### [YOUR GOAL]
Put the material into a JSON list of strings, one string per line, skipping blank lines and leaving out the pictures.

(Element and text position data)
☆ ☆ ☆ ☆ ☆ ☆ ☆

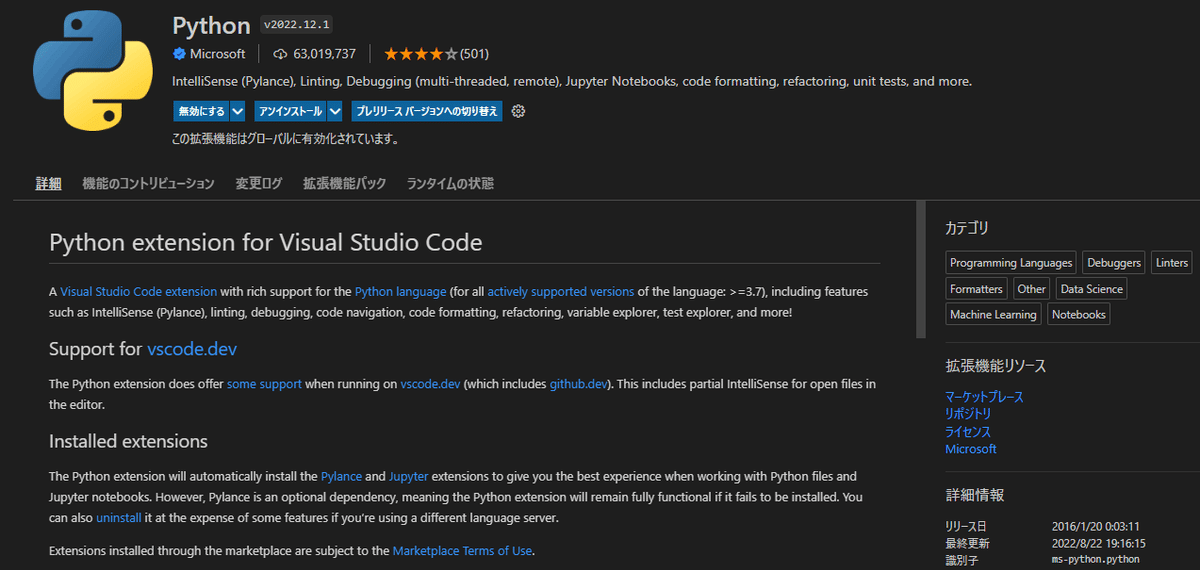This screenshot has width=1200, height=570.
Task: Expand the 無効にする dropdown arrow
Action: pos(237,111)
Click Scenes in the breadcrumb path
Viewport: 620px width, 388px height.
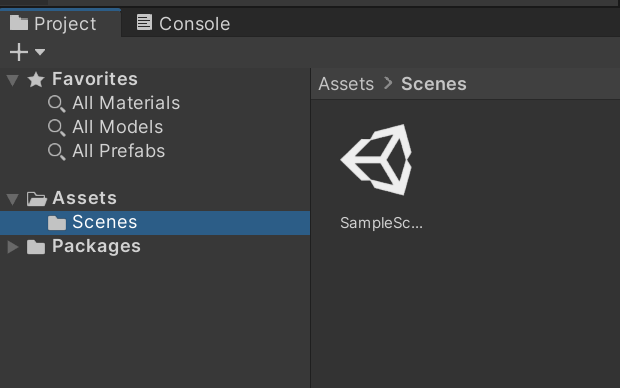(434, 84)
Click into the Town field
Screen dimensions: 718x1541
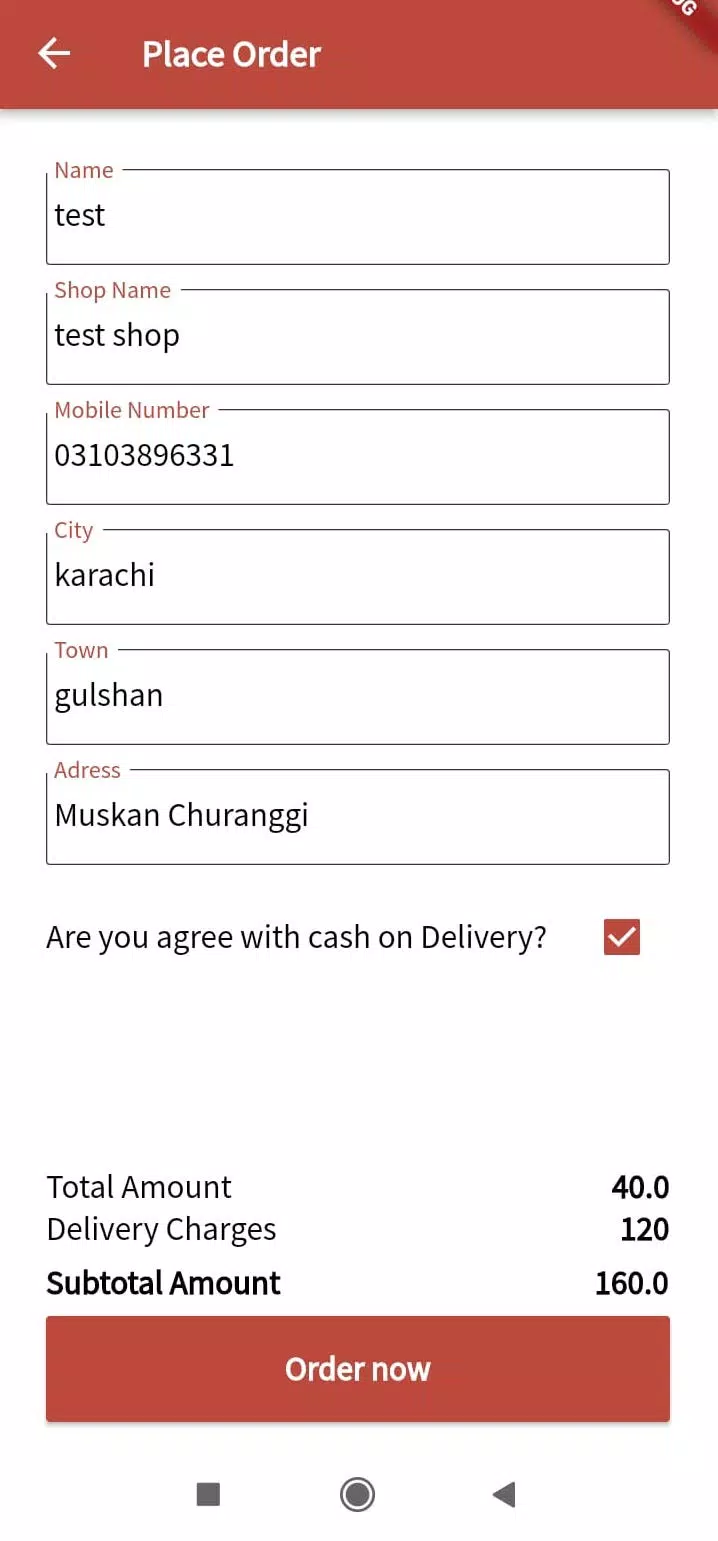[357, 696]
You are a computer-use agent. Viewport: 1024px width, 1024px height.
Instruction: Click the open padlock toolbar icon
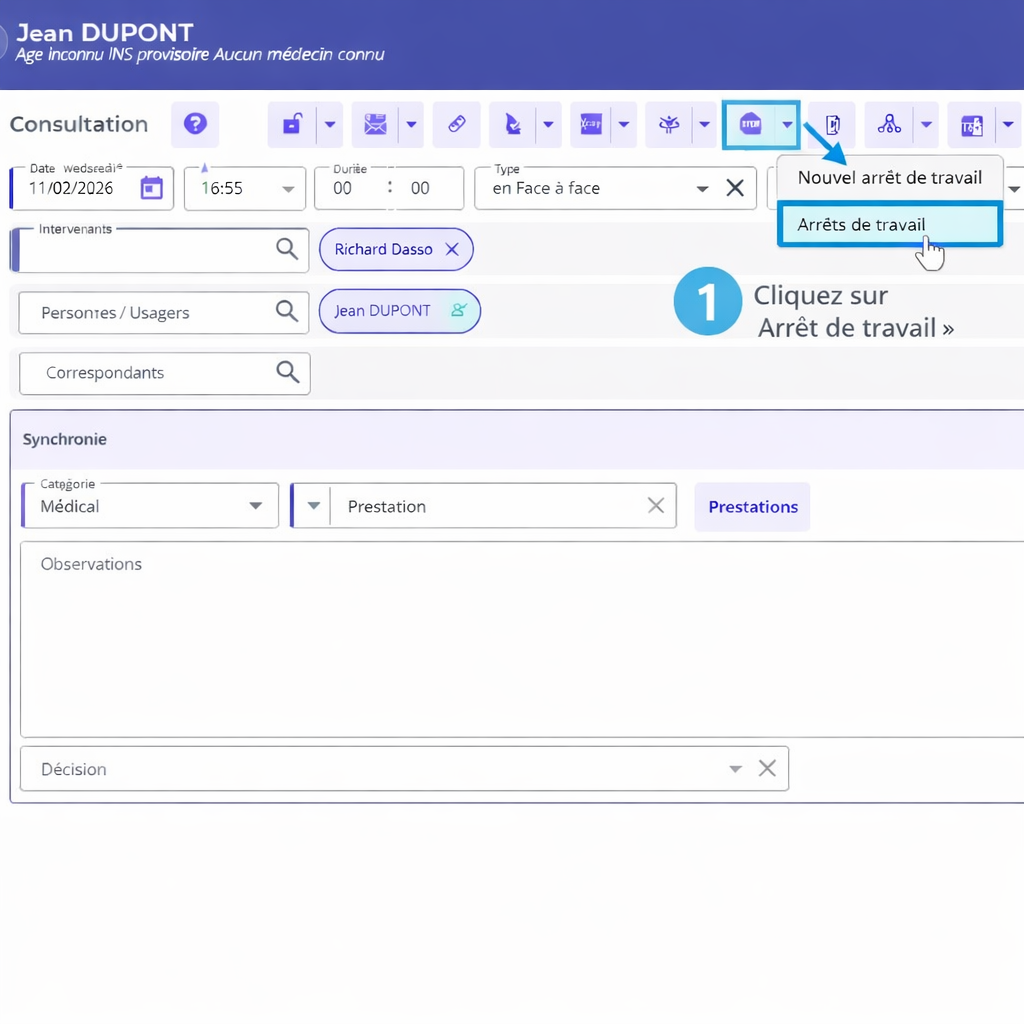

☆ ☆ ☆ ☆ ☆ ☆ ☆

### [ANSWER TO THIS PROBLEM]
[
  "This screenshot has width=1200, height=570.",
  "Task: Expand the 無効にする dropdown arrow",
  "Action: pos(237,111)",
  "Click Scenes in the breadcrumb path",
  "Viewport: 620px width, 388px height.",
  "(434, 84)",
  "Click into the Town field",
  "Screen dimensions: 718x1541",
  "[357, 696]",
  "You are a computer-use agent. Viewport: 1024px width, 1024px height.",
  "Instruction: Click the open padlock toolbar icon"
]